## WHAT THE EXERCISE ASKS
Print the lines of the listing starting at the one that contains "The height and width of the screenshot is (209, 268)." and ending at the one that contains "pyautogui.click(x=148, y=121)", keeping each line word for word as it appears.

## DATASET RECORDS
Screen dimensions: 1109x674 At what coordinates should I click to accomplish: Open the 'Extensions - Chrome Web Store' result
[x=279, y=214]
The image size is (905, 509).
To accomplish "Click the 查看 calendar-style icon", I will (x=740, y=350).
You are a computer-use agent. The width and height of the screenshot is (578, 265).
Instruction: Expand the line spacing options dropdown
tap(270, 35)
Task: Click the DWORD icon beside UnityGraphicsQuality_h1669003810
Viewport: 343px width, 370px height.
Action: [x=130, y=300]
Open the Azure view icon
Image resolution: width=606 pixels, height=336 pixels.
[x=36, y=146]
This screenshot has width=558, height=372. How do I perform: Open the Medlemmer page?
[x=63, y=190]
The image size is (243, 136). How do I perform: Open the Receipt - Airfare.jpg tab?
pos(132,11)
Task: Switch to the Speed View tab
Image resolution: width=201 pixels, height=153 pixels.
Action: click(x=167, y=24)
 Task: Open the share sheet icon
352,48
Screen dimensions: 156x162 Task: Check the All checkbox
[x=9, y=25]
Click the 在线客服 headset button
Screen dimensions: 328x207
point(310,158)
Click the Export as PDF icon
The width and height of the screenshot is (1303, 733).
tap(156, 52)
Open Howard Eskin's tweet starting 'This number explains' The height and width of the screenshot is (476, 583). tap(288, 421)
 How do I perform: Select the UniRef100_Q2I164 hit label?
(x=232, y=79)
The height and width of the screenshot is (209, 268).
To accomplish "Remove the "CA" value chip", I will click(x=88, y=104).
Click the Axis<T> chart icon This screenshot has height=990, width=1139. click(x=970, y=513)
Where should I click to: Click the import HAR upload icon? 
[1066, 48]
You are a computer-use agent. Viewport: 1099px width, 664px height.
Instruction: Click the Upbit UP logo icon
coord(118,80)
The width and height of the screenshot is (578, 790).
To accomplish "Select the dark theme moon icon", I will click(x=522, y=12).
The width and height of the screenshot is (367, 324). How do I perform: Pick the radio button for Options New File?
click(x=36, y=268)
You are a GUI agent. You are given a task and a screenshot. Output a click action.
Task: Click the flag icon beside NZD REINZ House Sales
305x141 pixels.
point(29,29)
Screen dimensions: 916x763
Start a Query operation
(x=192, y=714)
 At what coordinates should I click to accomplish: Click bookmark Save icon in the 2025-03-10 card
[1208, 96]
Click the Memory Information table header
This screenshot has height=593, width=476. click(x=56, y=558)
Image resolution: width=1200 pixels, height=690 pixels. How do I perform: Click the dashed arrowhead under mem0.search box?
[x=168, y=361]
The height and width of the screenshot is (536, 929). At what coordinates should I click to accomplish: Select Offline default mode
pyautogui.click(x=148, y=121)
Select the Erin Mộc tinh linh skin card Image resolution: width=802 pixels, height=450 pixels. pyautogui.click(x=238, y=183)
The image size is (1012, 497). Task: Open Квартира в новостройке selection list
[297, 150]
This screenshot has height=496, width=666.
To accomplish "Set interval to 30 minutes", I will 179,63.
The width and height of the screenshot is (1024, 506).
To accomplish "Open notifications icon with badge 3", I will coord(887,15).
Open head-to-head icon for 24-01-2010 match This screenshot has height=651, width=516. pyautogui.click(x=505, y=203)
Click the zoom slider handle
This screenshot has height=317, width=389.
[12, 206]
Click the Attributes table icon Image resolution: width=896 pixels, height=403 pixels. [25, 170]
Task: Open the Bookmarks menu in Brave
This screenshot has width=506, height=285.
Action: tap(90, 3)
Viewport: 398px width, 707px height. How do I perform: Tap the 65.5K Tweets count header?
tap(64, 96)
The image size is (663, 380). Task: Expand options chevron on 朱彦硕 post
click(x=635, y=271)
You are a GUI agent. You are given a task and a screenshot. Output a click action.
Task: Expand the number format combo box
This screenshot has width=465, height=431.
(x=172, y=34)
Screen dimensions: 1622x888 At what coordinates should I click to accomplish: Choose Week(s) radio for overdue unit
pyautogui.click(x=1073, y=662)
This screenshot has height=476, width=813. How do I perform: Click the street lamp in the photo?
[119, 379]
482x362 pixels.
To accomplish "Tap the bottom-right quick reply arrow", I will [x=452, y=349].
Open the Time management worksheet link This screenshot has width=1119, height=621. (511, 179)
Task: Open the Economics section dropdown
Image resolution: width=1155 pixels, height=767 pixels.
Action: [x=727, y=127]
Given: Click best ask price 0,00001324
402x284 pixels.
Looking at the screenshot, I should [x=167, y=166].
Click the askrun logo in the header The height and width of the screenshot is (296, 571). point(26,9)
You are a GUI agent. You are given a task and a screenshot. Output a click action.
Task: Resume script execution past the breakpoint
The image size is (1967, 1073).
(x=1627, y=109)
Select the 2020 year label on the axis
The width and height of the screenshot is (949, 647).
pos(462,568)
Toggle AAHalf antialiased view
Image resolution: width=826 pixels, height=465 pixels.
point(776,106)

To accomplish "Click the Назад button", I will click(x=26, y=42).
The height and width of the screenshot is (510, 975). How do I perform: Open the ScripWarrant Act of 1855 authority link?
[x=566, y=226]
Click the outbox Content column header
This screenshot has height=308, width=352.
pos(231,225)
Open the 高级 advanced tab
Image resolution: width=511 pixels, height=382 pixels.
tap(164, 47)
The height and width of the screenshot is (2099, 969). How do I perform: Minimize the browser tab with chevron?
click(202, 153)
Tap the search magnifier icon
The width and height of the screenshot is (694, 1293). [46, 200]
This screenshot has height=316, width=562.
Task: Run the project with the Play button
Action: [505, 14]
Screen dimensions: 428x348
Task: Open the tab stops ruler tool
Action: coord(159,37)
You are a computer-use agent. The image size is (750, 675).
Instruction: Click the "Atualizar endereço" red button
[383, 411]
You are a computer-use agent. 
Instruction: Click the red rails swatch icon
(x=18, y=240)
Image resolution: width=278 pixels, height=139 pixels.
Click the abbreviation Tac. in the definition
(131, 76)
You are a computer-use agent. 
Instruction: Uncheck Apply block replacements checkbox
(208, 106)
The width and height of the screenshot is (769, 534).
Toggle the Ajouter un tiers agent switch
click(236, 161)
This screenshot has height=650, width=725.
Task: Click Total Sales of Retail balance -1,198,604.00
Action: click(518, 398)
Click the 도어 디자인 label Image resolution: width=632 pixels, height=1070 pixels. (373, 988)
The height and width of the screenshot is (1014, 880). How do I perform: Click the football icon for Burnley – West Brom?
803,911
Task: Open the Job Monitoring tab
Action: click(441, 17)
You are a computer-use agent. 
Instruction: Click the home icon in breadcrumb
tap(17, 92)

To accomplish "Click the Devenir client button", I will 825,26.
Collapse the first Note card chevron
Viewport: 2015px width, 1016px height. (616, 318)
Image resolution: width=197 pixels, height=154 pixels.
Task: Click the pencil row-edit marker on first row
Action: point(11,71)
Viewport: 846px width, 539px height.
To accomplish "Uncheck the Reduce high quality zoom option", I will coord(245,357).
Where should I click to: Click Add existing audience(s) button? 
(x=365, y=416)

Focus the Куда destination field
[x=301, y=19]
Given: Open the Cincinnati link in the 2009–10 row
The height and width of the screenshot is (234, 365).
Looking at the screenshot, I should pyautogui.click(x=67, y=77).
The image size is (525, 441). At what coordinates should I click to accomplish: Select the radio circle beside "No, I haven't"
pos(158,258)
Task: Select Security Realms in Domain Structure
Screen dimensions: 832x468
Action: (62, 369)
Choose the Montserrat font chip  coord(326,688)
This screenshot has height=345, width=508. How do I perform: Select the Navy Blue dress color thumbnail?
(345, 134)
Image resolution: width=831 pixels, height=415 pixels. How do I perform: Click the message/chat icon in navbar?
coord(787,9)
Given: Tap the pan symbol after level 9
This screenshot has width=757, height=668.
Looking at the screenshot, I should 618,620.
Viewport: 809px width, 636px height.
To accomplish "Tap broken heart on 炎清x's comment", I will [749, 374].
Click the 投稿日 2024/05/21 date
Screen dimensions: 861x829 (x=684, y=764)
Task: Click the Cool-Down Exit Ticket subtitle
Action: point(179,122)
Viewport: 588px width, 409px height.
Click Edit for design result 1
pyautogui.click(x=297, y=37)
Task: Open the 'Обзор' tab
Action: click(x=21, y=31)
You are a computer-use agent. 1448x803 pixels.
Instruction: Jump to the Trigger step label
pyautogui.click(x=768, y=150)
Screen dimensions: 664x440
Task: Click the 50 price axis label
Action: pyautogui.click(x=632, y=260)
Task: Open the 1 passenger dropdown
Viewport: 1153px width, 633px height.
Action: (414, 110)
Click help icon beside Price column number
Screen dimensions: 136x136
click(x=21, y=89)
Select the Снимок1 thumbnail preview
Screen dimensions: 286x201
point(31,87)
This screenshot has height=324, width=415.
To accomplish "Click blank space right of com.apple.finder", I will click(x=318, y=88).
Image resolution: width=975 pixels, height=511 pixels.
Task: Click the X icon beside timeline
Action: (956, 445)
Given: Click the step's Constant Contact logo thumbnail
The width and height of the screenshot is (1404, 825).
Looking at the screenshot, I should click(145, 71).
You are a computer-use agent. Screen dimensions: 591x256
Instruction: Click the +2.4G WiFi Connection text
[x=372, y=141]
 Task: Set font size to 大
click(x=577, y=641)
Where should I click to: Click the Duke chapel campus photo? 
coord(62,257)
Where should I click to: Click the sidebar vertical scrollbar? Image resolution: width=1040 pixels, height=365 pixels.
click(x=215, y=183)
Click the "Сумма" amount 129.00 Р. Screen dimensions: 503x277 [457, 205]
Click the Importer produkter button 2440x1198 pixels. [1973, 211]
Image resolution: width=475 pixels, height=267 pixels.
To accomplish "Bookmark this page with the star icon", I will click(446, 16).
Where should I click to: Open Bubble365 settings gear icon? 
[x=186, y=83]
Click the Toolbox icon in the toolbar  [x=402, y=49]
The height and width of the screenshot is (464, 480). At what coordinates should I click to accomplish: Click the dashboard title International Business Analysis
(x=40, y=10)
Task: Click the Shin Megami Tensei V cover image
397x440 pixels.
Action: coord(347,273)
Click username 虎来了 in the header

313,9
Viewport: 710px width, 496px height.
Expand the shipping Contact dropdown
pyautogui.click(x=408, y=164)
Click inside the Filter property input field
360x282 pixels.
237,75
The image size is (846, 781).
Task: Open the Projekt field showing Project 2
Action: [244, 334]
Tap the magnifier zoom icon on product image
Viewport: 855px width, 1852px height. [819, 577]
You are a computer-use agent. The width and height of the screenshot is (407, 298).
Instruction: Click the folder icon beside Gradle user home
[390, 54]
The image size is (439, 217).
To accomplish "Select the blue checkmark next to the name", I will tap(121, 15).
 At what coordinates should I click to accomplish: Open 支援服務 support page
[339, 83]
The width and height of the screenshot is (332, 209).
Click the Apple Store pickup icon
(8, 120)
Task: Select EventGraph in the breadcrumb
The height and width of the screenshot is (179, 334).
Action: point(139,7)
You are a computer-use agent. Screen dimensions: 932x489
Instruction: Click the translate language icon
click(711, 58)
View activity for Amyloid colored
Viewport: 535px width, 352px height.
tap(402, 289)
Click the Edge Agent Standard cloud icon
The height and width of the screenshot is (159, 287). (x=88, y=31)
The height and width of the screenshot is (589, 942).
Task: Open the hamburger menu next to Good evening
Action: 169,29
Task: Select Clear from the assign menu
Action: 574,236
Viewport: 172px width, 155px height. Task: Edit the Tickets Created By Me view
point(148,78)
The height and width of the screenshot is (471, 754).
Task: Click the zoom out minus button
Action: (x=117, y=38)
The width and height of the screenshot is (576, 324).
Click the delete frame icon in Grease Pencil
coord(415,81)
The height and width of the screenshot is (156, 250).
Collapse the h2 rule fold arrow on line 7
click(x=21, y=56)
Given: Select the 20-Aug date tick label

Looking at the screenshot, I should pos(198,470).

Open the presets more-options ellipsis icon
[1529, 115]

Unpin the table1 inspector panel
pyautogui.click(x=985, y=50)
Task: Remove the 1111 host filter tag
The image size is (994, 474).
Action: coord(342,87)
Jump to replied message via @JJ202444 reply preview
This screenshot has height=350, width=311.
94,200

## OUTPUT BELOW
The height and width of the screenshot is (209, 268).
To accomplish "Remove the "CA" value chip", I will click(x=88, y=104).
Click the Axis<T> chart icon This screenshot has height=990, width=1139. click(x=970, y=513)
Where should I click to: Click the import HAR upload icon? 
[1066, 48]
You are a computer-use agent. Viewport: 1099px width, 664px height.
Instruction: Click the Upbit UP logo icon
coord(118,80)
The width and height of the screenshot is (578, 790).
To accomplish "Select the dark theme moon icon", I will click(x=522, y=12).
The width and height of the screenshot is (367, 324). How do I perform: Pick the radio button for Options New File?
click(x=36, y=268)
You are a GUI agent. You are given a task and a screenshot. Output a click action.
Task: Click the flag icon beside NZD REINZ House Sales
305x141 pixels.
point(29,29)
Screen dimensions: 916x763
Start a Query operation
(x=192, y=714)
 At what coordinates should I click to accomplish: Click bookmark Save icon in the 2025-03-10 card
[1208, 96]
Click the Memory Information table header
This screenshot has height=593, width=476. click(x=56, y=558)
Image resolution: width=1200 pixels, height=690 pixels. How do I perform: Click the dashed arrowhead under mem0.search box?
[x=168, y=361]
The height and width of the screenshot is (536, 929). At what coordinates should I click to accomplish: Select Offline default mode
pyautogui.click(x=148, y=121)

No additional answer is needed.